Maman s’expliquant : c’est pour te protéger que je le fais, je ne veux pas t’impliquer dans une vie où tu ne serais pas heureuse.


Moi m'insurgeant : non mais allô quoi ! Qui t'oblige à rester avec lui ?


Maman : écoute, je me suis mariée et je préfère que tu restes loin de nous. De toute façon, tu n’habites plus chez moi depuis belle lurette. Il suffirait d’éviter de venir chez moi, nous nous verrons soit au boulot soit chez toi le temps que les choses se tassent entre Jean-Marc et moi.


Moi abasourdie : maman, tu es sérieuse là ?


Maman : c’est une faveur que je te demande.
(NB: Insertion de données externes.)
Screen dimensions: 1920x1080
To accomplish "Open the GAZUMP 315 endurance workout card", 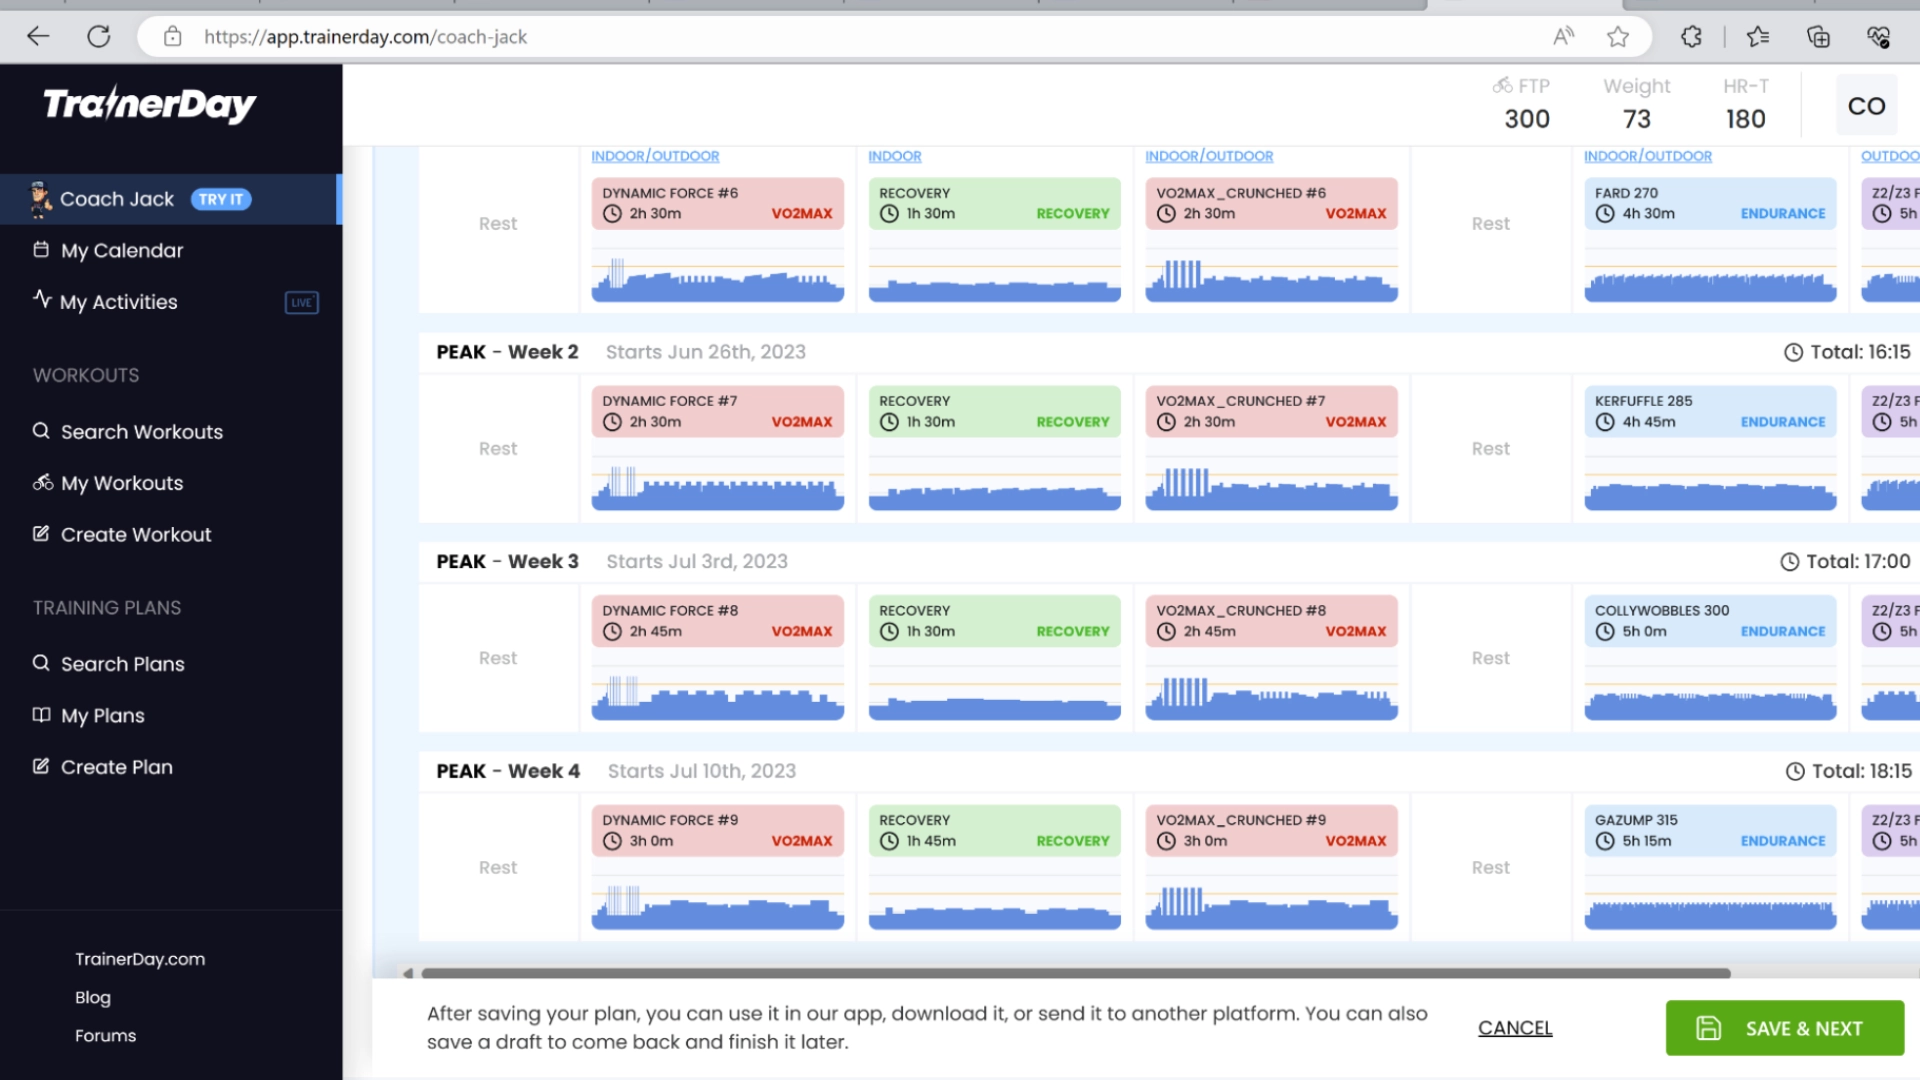I will pos(1709,830).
Moi : ça, c’est plus fort que moi, il faut encore que j’arrive à y croire.


Maman : pense au bonheur que j’ai enfin retrouvé, avec lui, j’ai l’impression de vivre et si c’est la seule condition pour qu’il reste, je veux bien faire ce sacrifice.


Moi outrée : au nom de quoi ?


Maman : ANOUAM ta vieille mère sait ce qu’elle fait, fais moi confiance.


pense au bonheur que j’ai enfin retrouvé, avec lui, j’ai l’impression de vivre et si c’est la seule condition pour qu’il reste, je veux bien faire ce sacrifice. Non mais je rêve, quelle mère fera faire ce genre de sacrifice à son enfant ? 


Sitôt arrivée dans mon bureau, je reprends mes affaires et vais chercher ma voiture pour me rendre à la plage. Un bol d’air frais, c’est ce dont j’ai besoin en ce moment.